##### Page excerpt

= Linda Connor (anthropologist) =

Australian anthropologist (born 1950)

Linda Helen Connor (born 1950 in Sydney) is an Australian anthropologist. She is Emeritus Professor of Anthropology at the University of Sydney.

==Background and career==

Connor graduated from the University of Sydney with a Bachelor of Arts (Honours in Anthropology) in 1974 and a PhD in Anthropology in 1982. She is an elected Fellow of the Academy of the Social Sciences in Australia. From 2009-2018 she was Chair of the Department of Anthropology at the University of Sydney. She served two years as President of the Australian Anthropological Society from 2009–2010 and Vice President of the National Tertiary Education Union Sydney University Branch from 2018-21. She has held positions at the University of Newcastle, the Australian Research Council, University of California, and East-West Center, Hawai’i.

==Research==

Connor has researched and published on religion and ritual, medical anthropology, development, visual anthropology, shamanism and healing, and rural environmental change, predominantly in Indonesia, India and Australia. Funding sources include the Australian Research Council, the Wenner-Gren Foundation and the Ford Foundation. In Indonesia, she studied transformations of development, economy and social life in Bali, as well as processes of citizenship and decentralization in rural communities. From 1978 to 1990 she collaborated with ethnographic filmmakers Patsy and Timothy Asch to produce a series of films and a film monograph based on the life and work of a Balinese healer, Jero Tapakan, and her village. In North India in the mid-1990s, she investigated questions of displacement, identity, and cultural innovation, as part of a team studying healing in diasporic Tibetan communities. Since 2002 she has worked on interdisciplinary projects focused on coal-affected localities, climate change and energy transitions in the Hunter Valley and North West New South Wales Australia. She is currently undertaking ethnographic research on social legitimacy of renewable energy development in Upper Spencer Gulf, South Australia as part of an ARC funded cross-national team.

##########

Actions to take.
1: According to the Linda Connor biography, during which years did she chair the Department of Anthropology at the University of Sydney?
2: Reproduce the passage of the Linda Connor biography between "Connor graduated from" and "East-West Center, Hawai’i.", inclusive, word for word.
3: Extend the Linda Connor biography past its final sentence.

##### Given data

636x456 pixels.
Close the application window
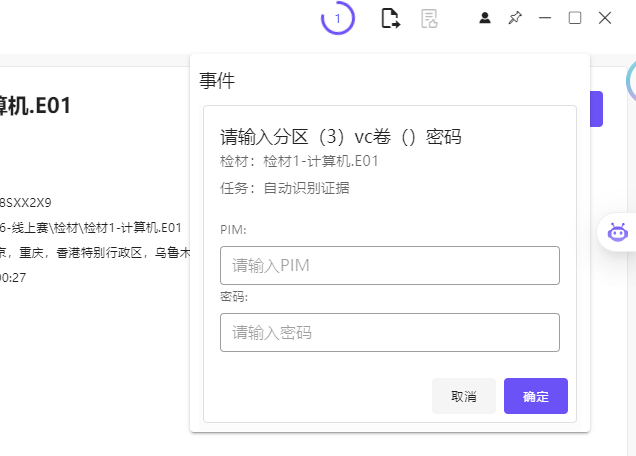605,18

##########

Outputs for the tasks.
1: 2009 to 2018

2:
Connor graduated from the University of Sydney with a Bachelor of Arts (Honours in Anthropology) in 1974 and a PhD in Anthropology in 1982. She is an elected Fellow of the Academy of the Social Sciences in Australia. From 2009-2018 she was Chair of the Department of Anthropology at the University of Sydney. She served two years as President of the Australian Anthropological Society from 2009–2010 and Vice President of the National Tertiary Education Union Sydney University Branch from 2018-21. She has held positions at the University of Newcastle, the Australian Research Council, University of California, and East-West Center, Hawai’i.

3:
==Selected publications==

Goodman, J., Connor, L., Ghosh, D., Morton, T. S., Marshall, J., Mueller, K., Menon, M., Kholi, K., Pearse, R. and Rosewarne, S. 2020. The End of the Coal Rush: A Turning Point for Global Energy and Climate Policy? Cambridge University Press.

Connor, L. 2016. Climate Change and Anthropos: Planet, People and Places. London: Routledge/Earthscan.

Marshall, J. and Connor, L. (eds.) 2016. Environmental Change and the World’s Futures: Ecologies, Ontologies and Mythologies. London: Routledge/Earthscan.

Connor, L. 2010. “Anthropogenic Climate Change and Cultural Crisis: An Anthropological Perspective.” Australian Journal of Political Economy 66:247-267.

Higginbotham, N., Albrecht, G. and Connor, L. 2001. Health Social Science: A Transdisciplinary and Complexity Perspective. Melbourne, Oxford University Press. 382pp.